Más de 60 millones de personas han recibido el 2016 alejadas forzosamente de sus casas por las guerras, la violencia, la persecución política y por las violaciones de los derechos humanos, sin que nada haga  pensar que se pueda invertir un éxodo que se ha disparado en el 2015 con récord absoluto de desplazamientos, la mayor parte con origen en Siria. Y esa tendencia no se frenará mientras dure la guerra en ese país, que en marzo va cumplir cinco años.
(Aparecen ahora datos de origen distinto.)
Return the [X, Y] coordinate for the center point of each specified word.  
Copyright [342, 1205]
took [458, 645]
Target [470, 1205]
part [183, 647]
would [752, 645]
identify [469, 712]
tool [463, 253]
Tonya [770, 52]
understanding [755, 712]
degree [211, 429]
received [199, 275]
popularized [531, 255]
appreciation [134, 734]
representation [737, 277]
Por lo tanto, Europa deberá prepararse para lidiar con nuevas llegadas cuando aún no ha solucionado la acogida del millón de personas que en el 2015 pisaron suelo europeo.  
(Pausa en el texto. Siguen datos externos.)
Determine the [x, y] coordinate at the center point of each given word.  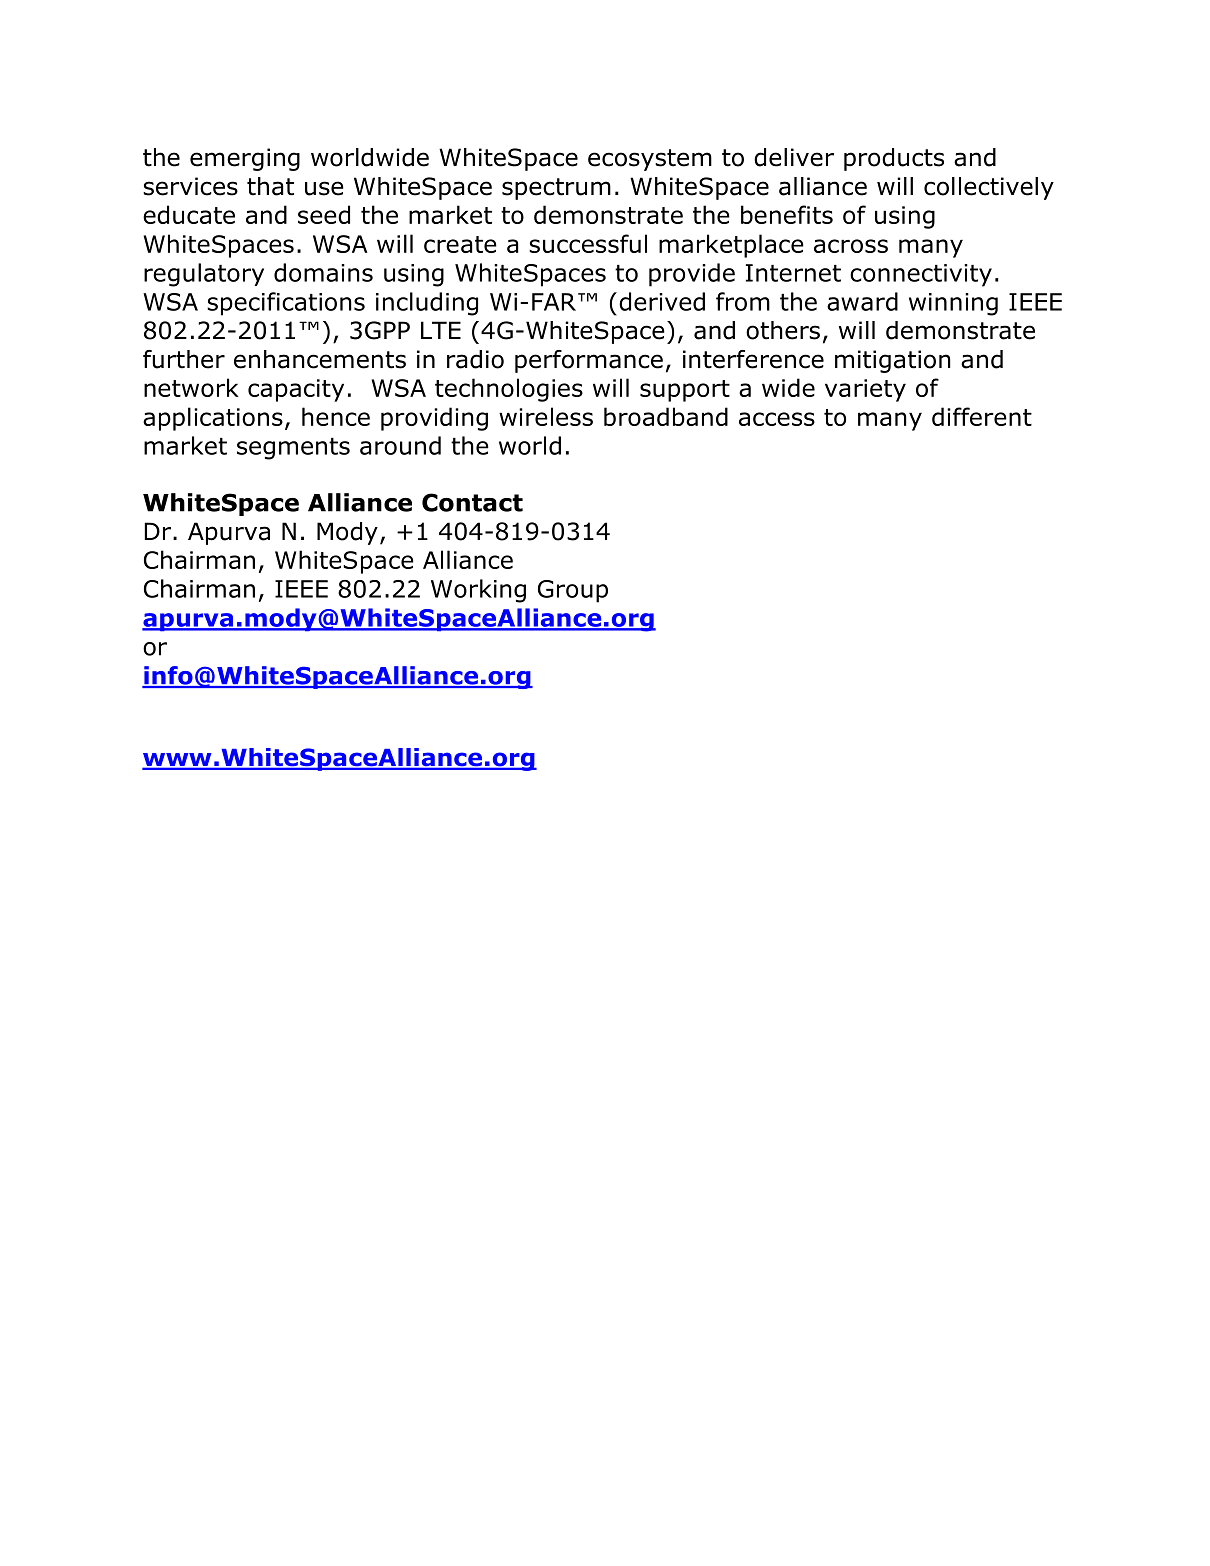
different [982, 416]
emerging [245, 159]
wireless [546, 416]
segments [293, 449]
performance [589, 361]
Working [478, 591]
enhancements [320, 359]
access [777, 419]
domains [323, 272]
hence [336, 416]
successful [588, 243]
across [851, 246]
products [894, 159]
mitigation [893, 361]
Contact [472, 502]
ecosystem [650, 160]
Respuesta pobre e insuficiente

El compromiso sellado hasta ahora es solo para reubicar a 160.000 de estas personas en dos años; apenas unas decenas han sido trasladadas ya. A la vista de una respuesta claramente pobre e insuficiente, la UE deberá aportar nuevas soluciones a una crisis de consecuencias humanamente dramáticas, que constituye un desafío incluso mayor que la crisis económica que en los últimos años ha golpeado el continente. Para antes del verano se espera que entre en funcionamiento un inédito cuerpo de guardias fronterizos de despliegue rápido.

¿Abrir más las puertas o levantar nuevos muros? Ese seguirá siendo el debate, junto a otro que regresa con fuerza: ¿Seguridad a costa de libertad? Tras los brutales zarpazos terroristas del 2015 y la intensificación de los bombardeos contra el Estado Islamico (EI) en sus feudos, la amenaza yihadista pende con más fuerza que nunca sobre una Europa en estado de psicosis y preparada para recibir nuevos golpes de un Estado Islámico que ha demostrado tener una fuerza letal atroz. 

Los atentados de noviembre en París dejaron al descubierto fallos de seguridad que imponen ahora una mejor coordinación europea para hacer frente a una amenaza que va a permanecer en el tiempo. Atacar las fuentes de financiación del terrorismo es el otro reto, mientras los estados robustecen su aparato policial y de seguridad. Tras años de oposición, el Parlamento Europeo se dispone a dar luz verde a la creación de un registro de datos de pasajeros, medida a la que los eurodiputados habían opuesto férrea resistencia por considerar que era una violación del derecho a la privacidad de los ciudadanos.

Caen los tabús 

Caído este tabú, nuevas presiones se dirigirán hacia el espacio Schengen. La combinación de la llegada masiva de refugiados con la infiltración en Europa de yihadistas provenientes de Siria e Irak ha puesto en el punto de mira la libre circulación de personas de la que disfrutan los europeos. Austria ha prometido levantar una valla fronteriza con Eslovenia, una más en Europa, pero la primera entre dos países del espacio Schengen, uno de los símbolos del proyecto de integración europea. Un proyecto amenazado también por el referéndum que prepara Cameron, para decidir si mantiene o no a su país en la UE.

El dirigente ha salido fortalecido del último consejo europeo, en el que planteó sus exigencias a sus socios, que pasan por frenar la entrada en el Reino Unido de personas de otros países europeos. Solo así, el primer ministro hará campaña a favor de la permanencia. Los veintisiete se han dado de plazo hasta febrero para llegar a un acuerdo con Londres. Habrá que esperar hasta entonces para ver si están dispuestos a asestar otro golpe mortal a una de las grandes conquistas de la Unión. No será la primera vez que se atiende la excepcionalidad británica.

En febrero empieza también el gran espectáculo americano. Iowa abrirá el ciclo de primarias y caúcuses en los que una docena de candidatos republicanos y tres demócratas se disputarán la nominación para convertirse presidente de Estados Unidos en sustitución de Barack Obama. Dos nombres brillan a estas alturas con luz propia: el extravagante magnate Donald Trump, gran favorito contra todo pronóstico entre los republicanos, y Hillary Clinton, en los demócratas. 

Si así se mantiene el duelo final en noviembre, es altamente probable que una mujer sea elegida por primera vez presidenta de Estados Unidos. Ocho años después que un negro le ganara el pulso y llegara por primera vez a la Casa Blanca, Clinton sí puede ahora.